We respond to what we are used to,  no matter what we tell ourselves or what we do, we will always effortlessly run to what we know is familiar, not because it's the best thing or the right answer in the moment but because it's what we know and what we think can help us get some rest while we try to figure out what's next, and while we're there, we think we will still take the next steps but time flies by and we realize that we have been in the familiar longer than we planned. The realization that you've been in the familiar a while longer than you planned can be one of the hardest pills to swallow. The realization is not always innate, something external triggers it but to a degree. A degree that you realize you're not where you are meant to be and just complain and whine about it but not enough to do something about it or a degree to realize that you should be farther than you are but not to regret your reality but also willing to get to the point you think you should be and you know it’s going to be quite a journey that if you're not disciplined or determined enough you might not even start or stop trying when things get tough.

Growth is intentional and it can be painful. It is impossible to grow without knowing it, it will never happen by mistake. Beyond accomplishments and all, growth is also loving yourself and others purely, laughing at yourself, not trying to fill every silent moment with sounds or words, letting go of the desire to be liked or heard all the time, growth is knowing the work you need to do on yourself and doing it. Growth is found beyond things easily and casually said. Your growth may be in picking up yourself after you've quit and fallen more times that you'd like to count. Growth can be personal and it can also be general, as much as people can tell you're growing in a certain area or areas, you can also tell yourself without any doubt when you're growing.

One of the painful sides of growth is that some things need to die to grow. Sometimes we do and sometimes we don't get to pick what dies and what grows in their stead and when something dies, it either grows into something better or something entirely new grows and the necessary things we need will always be around and growing with us or helping us grow. As painful as growth can be, it sure feels good when you come out on the other side and you look over at where you're coming from , it is always without any doubt worth it. Growth will make you shed things, it can be physical and it can be emotional, there are times that you find yourself not feeling comfortable with certain things you know you've always enjoyed and nothing negative really happened for you to push those things to the side but you find yourself finding it difficult to swallow those pills and you look back after a while and find out that those things have not been part of you and you see your life richer and more nourished than it was a while back.

I had to stop myself from nurturing the feeling of guilt when it seems like I might have outgrown certain things. When I realize I can no longer tolerate certain behaviors from myself and others, in that case, I see it as growth taking place and I can't fight it or try to do the opposite in rebellion, I just have to access the situation and know what lane to take in other to accept my growth and not treat what is gone like it never happened. Denying my old self is not growth, accepting what has been but choosing to move differently in the now and possibly the future is the best way to look at it. The past that I may be fighting so hard to forget or deny is what has led to the new me that I am very proud to show off. I may not think so highly of the past, the decisions and actions but it is what it is and it has led to a beautiful me that the world need to know, appreciate and celebrate.
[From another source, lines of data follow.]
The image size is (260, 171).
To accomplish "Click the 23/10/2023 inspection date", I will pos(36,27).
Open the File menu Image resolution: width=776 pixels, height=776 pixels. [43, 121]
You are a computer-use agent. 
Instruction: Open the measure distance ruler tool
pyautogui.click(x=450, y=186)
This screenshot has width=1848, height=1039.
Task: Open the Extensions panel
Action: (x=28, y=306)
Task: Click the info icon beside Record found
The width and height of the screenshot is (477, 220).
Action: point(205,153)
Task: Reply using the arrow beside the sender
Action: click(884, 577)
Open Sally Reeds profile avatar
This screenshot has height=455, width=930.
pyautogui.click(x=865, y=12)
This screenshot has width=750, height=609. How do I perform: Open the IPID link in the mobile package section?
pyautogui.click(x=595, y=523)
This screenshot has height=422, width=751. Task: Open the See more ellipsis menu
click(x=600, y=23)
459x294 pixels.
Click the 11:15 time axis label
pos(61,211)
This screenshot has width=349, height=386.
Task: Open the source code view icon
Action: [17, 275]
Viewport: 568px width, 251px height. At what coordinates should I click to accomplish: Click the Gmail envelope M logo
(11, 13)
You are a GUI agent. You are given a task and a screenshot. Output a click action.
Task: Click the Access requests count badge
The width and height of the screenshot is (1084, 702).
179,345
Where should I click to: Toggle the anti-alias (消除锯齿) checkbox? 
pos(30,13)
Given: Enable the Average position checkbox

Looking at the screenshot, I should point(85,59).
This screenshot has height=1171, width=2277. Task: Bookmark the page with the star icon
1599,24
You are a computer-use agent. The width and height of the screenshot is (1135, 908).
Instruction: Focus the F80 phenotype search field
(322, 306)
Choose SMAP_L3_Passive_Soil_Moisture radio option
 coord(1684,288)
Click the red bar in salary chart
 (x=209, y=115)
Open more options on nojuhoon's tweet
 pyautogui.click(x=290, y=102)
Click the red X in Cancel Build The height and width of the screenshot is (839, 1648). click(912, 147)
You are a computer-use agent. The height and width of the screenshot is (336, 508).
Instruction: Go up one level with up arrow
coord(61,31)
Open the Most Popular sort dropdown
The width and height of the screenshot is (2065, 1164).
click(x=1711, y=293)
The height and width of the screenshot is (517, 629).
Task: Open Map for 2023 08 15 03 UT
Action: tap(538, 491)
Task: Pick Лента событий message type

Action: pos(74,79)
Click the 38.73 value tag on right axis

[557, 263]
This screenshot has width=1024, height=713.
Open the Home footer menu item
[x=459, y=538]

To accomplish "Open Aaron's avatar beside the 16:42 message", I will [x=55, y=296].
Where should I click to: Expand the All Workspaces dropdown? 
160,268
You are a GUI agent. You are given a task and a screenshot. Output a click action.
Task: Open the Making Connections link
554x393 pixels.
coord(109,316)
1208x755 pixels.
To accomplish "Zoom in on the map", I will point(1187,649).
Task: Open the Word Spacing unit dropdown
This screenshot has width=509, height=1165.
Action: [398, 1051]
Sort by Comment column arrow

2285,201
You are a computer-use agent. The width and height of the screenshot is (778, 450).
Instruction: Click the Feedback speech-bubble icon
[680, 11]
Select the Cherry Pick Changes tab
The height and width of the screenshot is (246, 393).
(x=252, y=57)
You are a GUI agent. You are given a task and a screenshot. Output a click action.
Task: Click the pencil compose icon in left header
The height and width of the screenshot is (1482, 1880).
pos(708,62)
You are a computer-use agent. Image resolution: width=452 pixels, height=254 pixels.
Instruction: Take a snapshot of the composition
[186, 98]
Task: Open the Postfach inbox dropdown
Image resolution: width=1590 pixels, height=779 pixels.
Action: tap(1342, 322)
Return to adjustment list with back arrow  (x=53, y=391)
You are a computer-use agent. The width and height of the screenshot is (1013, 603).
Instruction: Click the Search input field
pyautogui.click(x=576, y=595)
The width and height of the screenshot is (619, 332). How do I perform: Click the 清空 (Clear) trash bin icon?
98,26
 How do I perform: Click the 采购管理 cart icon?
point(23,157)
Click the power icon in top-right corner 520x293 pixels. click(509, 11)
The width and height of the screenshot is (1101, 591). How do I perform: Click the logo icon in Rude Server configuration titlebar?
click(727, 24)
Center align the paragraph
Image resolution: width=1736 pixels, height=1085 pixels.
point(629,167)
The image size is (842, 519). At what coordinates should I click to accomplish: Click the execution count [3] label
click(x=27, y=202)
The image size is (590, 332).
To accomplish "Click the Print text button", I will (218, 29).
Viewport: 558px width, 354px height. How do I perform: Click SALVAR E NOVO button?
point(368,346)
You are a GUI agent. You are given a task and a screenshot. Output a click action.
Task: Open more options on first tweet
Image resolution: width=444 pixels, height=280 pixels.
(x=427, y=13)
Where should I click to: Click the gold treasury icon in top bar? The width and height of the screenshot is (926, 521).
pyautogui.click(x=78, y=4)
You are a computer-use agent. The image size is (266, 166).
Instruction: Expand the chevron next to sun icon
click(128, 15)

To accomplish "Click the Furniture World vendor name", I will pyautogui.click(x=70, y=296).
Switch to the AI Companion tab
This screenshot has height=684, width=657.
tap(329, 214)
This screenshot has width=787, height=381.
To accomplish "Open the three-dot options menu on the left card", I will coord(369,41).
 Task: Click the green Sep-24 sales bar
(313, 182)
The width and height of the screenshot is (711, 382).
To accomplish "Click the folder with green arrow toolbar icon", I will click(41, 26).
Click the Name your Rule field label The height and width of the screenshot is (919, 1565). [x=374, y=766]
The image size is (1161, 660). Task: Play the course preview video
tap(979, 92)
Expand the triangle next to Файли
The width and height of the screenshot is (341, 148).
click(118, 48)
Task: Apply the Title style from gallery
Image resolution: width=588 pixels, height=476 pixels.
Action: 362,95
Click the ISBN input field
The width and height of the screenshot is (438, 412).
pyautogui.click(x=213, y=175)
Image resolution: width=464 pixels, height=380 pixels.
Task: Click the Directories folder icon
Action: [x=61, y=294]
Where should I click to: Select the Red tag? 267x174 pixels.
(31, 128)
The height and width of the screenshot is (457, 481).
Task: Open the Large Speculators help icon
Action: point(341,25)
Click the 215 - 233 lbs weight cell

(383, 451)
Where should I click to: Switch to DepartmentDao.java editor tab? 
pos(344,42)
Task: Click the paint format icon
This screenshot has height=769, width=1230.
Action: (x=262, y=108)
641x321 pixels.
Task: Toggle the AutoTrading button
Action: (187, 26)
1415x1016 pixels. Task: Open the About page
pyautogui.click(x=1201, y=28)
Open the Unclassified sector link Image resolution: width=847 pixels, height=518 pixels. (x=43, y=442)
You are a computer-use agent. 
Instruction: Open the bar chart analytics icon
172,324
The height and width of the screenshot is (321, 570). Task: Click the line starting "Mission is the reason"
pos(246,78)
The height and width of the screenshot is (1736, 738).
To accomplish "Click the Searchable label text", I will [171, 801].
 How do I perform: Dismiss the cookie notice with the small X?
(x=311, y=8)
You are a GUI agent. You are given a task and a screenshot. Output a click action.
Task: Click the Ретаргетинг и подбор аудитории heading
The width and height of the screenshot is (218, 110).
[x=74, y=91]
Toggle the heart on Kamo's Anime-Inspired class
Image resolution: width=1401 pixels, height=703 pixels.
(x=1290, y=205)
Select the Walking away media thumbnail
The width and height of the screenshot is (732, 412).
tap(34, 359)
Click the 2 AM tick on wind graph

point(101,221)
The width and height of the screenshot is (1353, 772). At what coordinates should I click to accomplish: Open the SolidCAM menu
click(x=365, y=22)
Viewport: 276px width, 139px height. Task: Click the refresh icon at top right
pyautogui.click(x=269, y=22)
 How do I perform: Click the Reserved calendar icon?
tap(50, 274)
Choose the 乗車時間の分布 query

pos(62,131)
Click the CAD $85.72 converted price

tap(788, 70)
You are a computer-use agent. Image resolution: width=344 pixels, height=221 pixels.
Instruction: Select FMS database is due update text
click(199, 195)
As grown as I am in the now or the journey of growth I am going through will always remind me that I will not always be surrounded by grown people. As I'm going through the journey, grown people around me have helped me in more ways than I realize and that is one grace I will undoubtedly have to extend to others, being the reason someone gets their realization earlier than they would've, the reason someone else feels seen, the reason someone not only realizes where they are but have the desire to do what is necessary to be their better self. As I continue to pray to be surrounded by grown and healed people, I also pray for those who desire growth and pray to be one of the vessels of growth in them. Some may not point to me in public that I was their vessel of growth in some areas of their life and I am truly not helping them in whatever capacity I am just to be pointed to in public but Impact in people’s lives will be the best legacy to leave and one that will always be appreciated.

I love the feeling that comes with growth, it helps me accept myself for the point in life I'm at, it’s reassuring, it helps me understand what making a decision, sticking to the decision and seeing it through really mean. Its makes me believe myself that I can be all talk and do and ultimately makes me understand how sad it was for me to say I will do things and not do them and I can only wish I got this growth those previous times but I still give myself enough grace to accept that I am right where I am meant to be no matter how much I wish I would've done so many things earlier in life.